Getting IP forward to work with IP Restriction plugin and proxy NGINX


#1

Hi all,

I run Kong through DCOS and I have a edge machine that runs our edge nginx.

So what we have is like the following:

DOMAIN1 -> EDGE NGINX -> KONG

I’m trying to use ip restriction plugin but when the IP arrives in Kong, it is the EDGE machine internal network’s ip (10.250.3.2).

I have the following configuration in the Edge nginx:

proxy_set_header            Host            $http_host;
proxy_set_header            X-Forwarded-For  $proxy_add_x_forwarded_for;
proxy_set_header            X-Real-IP       $remote_addr;
proxy_set_header            X-Forwarded-Proto $scheme;
proxy_set_header            Connection "";

And Kong is configured as follows:

KONG_TRUSTED_IPS: 0.0.0.0/0,::0 
KONG_REAL_IP_RECURSIVE: on
KONG_REAL_IP_HEADER: X-Forwarded-For

I’m running kong 0.14.1

If I put 10.250.3.2 in the ip restriction plugin, it works well but it doesn’t if I use my external ip.


#2

I have very similar use case, and I am currently trying to workaround it. Would be very good to have a solution for that.


#3

Anyone can help with the issue?


#4

Hi,

Your config seems correct at a first glance. First of all make sure that your EDGE nginx has reloaded that config after you changed it, and make sure to reload Kong as well.

If that doesn’t work, you will have to debug the problem. I would recommend starting by adding a logging plugin to Kong (you could use file-log, or any other logging plugin if it suits you better) so you can see which requests Kong is receiving, and especially the headers.

If you can’t find the issue that way, you should do something similar with your EDGE machine, although the process might be more involved - it might involve manually changing your config to write down requests in your logs.

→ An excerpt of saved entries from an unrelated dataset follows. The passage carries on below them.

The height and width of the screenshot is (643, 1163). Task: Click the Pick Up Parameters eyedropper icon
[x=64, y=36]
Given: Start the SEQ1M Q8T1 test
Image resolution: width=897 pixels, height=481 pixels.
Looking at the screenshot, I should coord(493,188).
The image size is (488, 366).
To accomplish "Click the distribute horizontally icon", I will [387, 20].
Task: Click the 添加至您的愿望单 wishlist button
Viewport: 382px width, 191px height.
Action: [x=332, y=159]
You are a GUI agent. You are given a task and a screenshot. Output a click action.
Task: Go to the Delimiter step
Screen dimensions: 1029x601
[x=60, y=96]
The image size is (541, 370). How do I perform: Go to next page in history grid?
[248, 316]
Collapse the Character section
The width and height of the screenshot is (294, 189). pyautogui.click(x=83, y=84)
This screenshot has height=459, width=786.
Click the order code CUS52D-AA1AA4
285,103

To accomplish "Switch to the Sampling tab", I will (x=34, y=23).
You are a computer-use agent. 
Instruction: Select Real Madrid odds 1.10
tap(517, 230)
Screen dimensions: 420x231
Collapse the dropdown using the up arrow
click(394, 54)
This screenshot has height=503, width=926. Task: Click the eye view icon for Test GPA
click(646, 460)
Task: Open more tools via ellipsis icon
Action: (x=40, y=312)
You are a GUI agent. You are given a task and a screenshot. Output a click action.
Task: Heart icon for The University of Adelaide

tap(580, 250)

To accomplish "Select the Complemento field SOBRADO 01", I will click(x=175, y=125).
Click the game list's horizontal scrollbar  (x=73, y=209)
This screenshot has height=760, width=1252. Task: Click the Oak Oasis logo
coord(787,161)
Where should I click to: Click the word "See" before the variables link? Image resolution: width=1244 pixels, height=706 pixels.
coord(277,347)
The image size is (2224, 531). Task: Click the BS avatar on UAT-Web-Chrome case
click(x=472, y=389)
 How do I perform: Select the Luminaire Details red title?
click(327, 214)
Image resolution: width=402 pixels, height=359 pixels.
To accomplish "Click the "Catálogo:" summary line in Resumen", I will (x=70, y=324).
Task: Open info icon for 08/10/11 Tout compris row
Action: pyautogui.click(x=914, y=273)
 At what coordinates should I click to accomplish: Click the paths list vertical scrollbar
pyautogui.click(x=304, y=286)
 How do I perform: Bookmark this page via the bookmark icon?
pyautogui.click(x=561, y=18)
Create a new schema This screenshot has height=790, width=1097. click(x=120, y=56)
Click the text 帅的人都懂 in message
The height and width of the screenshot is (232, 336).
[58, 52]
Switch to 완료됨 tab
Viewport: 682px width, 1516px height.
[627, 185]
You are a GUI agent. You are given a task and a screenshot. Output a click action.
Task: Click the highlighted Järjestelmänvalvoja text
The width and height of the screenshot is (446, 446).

If you still can’t find the problem after that, please include a sample of each here- the headers in particular should be particularly useful.


#5

I’ll give it a try with file logging and see what happens. I tried on EDGE to set the response header with the same values as the proxy ones and I got the expected header values.

But I’ll check with the file log and I’ll let you know.


#6

Hi @kikito for some reason the header was not reaching Kong. Those directives are set under http namespace but it seems to work only when I add to location / {} block. Do you have any idea why this can happen?

I thought that by adding to http {} block it would apply to everything below it.


#7

Found the issue. proxy_set_header is not inherited if there is any proxy_set_header in the current block.


#8

Hi all,
I am using kong in kubernetes, how to modify the nginx configuration in kubernetes.
i have to modify x-forwarded setting for getting client ip.
please let know how to proceed in kubernetes.